Saved data entries:
※ ※ ※

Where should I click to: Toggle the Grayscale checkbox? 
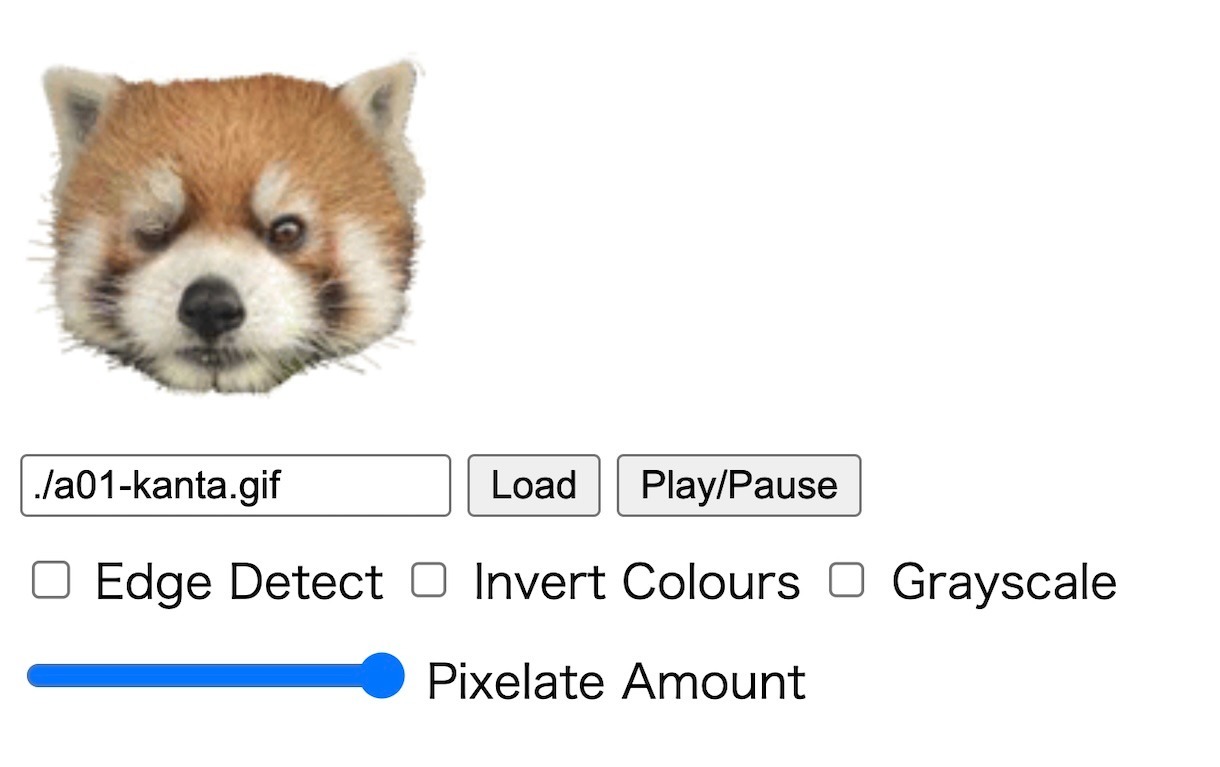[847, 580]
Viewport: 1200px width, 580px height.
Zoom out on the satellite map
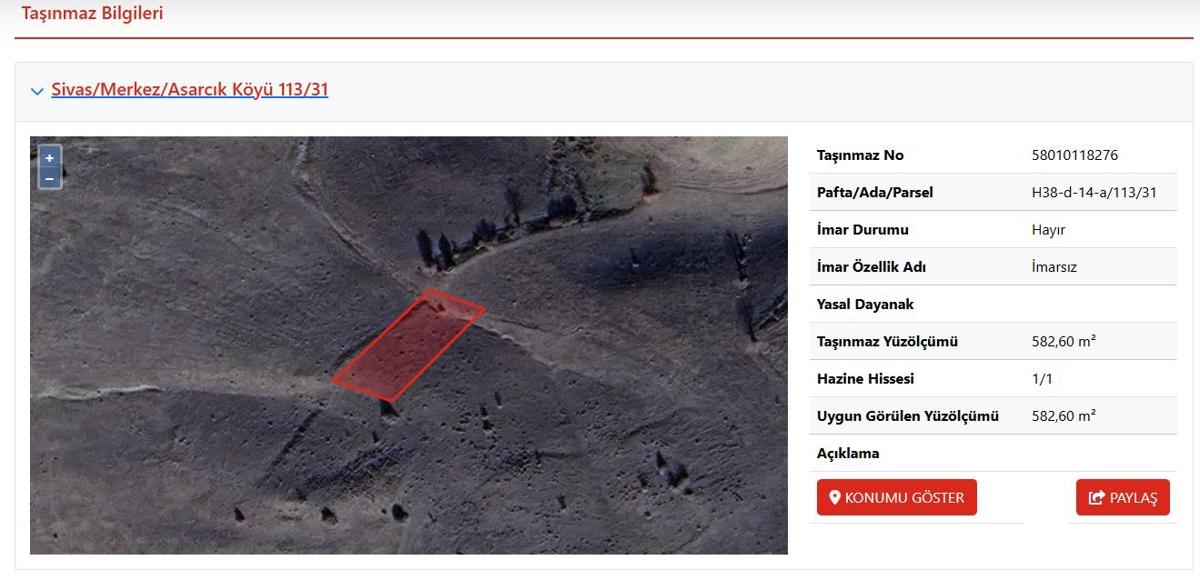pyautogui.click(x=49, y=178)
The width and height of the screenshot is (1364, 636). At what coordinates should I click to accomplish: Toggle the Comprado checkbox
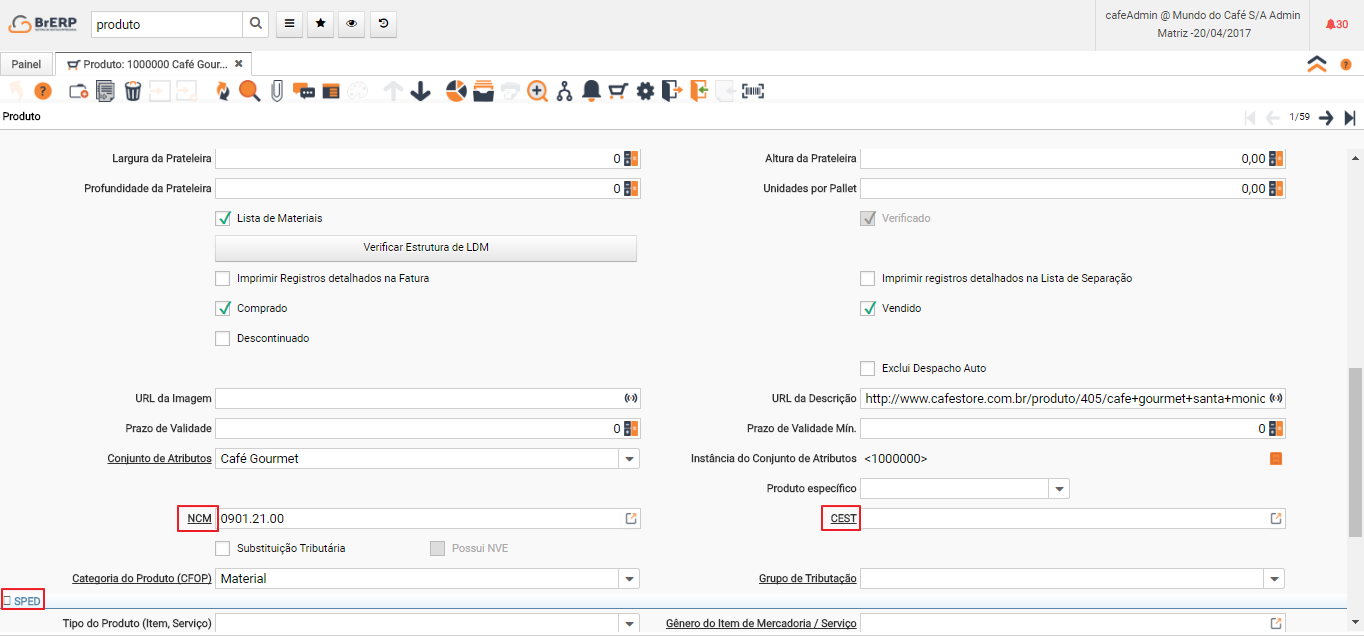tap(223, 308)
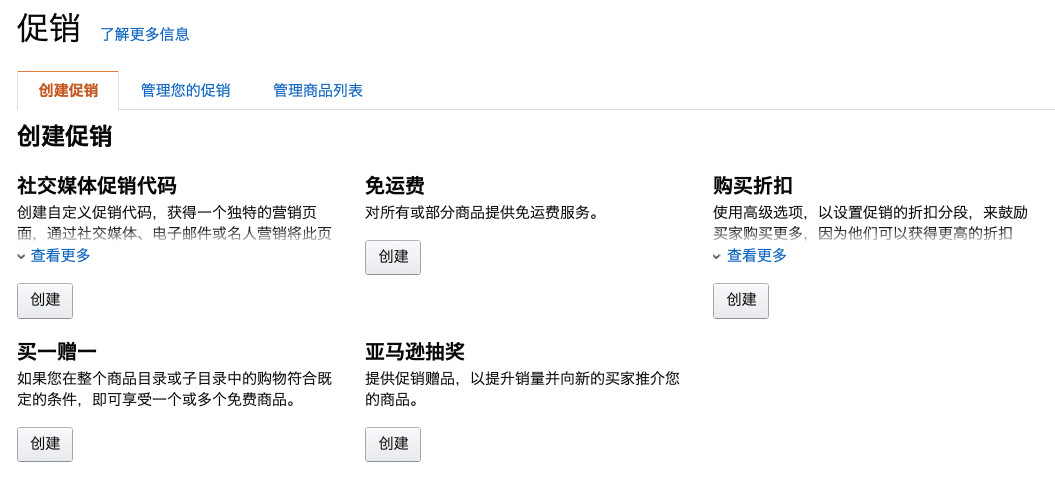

※ ※ ※

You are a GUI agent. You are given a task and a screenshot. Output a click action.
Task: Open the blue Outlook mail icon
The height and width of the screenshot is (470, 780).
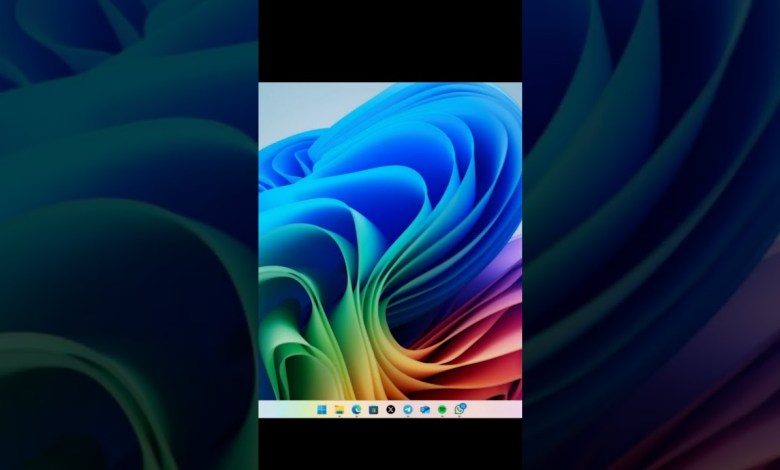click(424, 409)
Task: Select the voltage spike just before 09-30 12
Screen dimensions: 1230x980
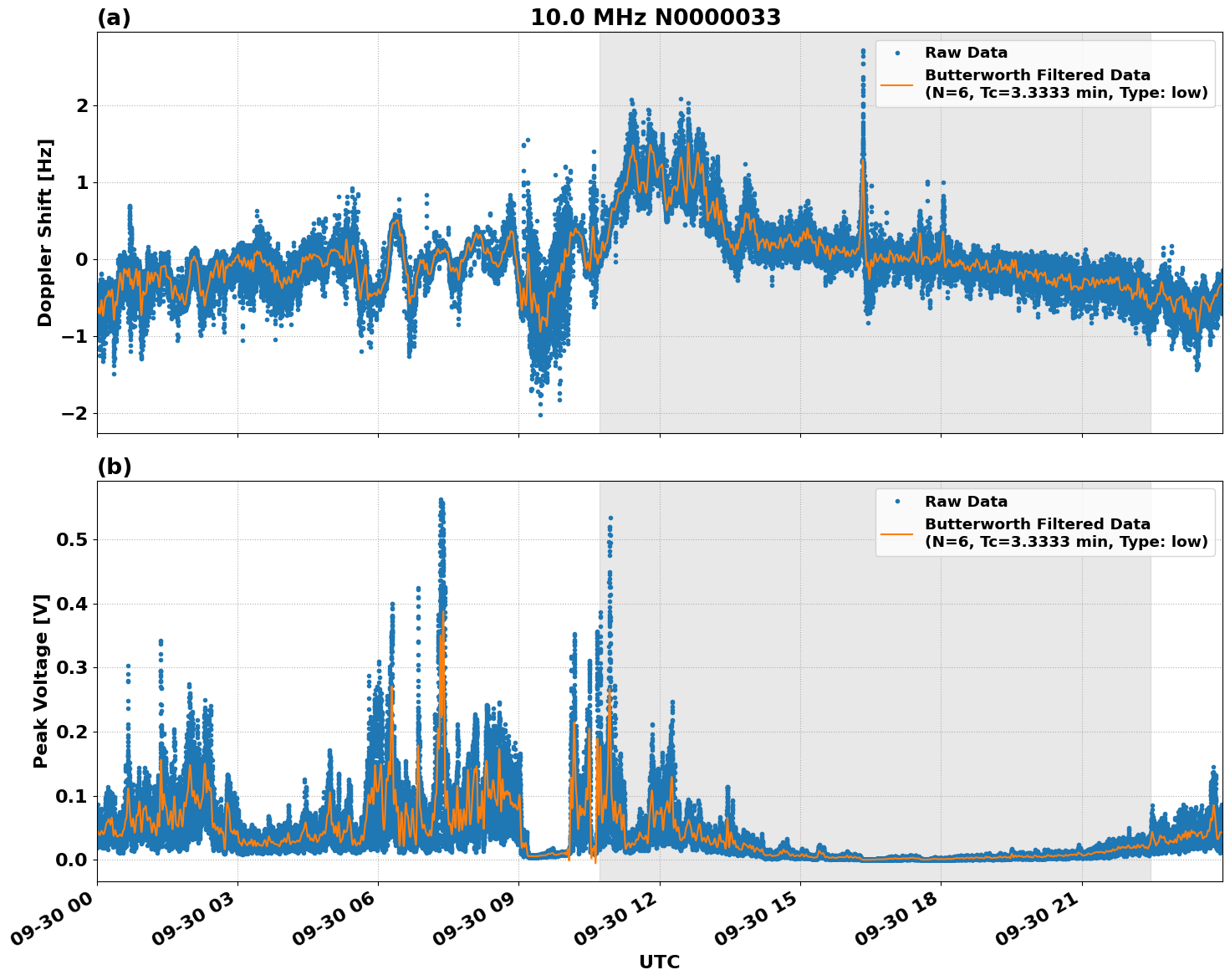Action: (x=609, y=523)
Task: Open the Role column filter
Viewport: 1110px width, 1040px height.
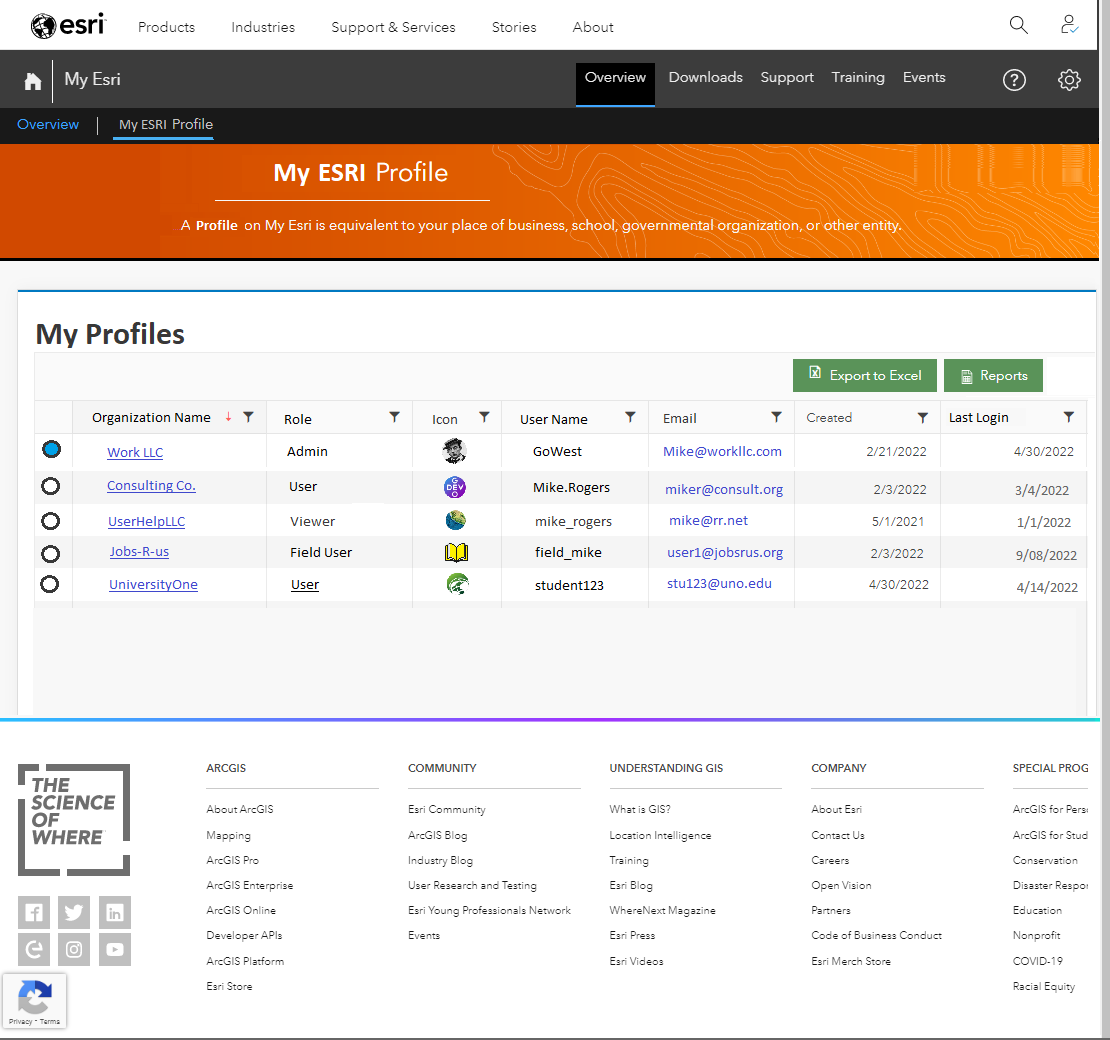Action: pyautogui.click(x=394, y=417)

※ ※ ※

◆ EXERCISE DESCRIPTION:
Show the lines of the records that contain the word "Open".

◆ EXERCISE RESPONSE:
Task: Open the blue Outlook mail icon
Task: Open the Role column filter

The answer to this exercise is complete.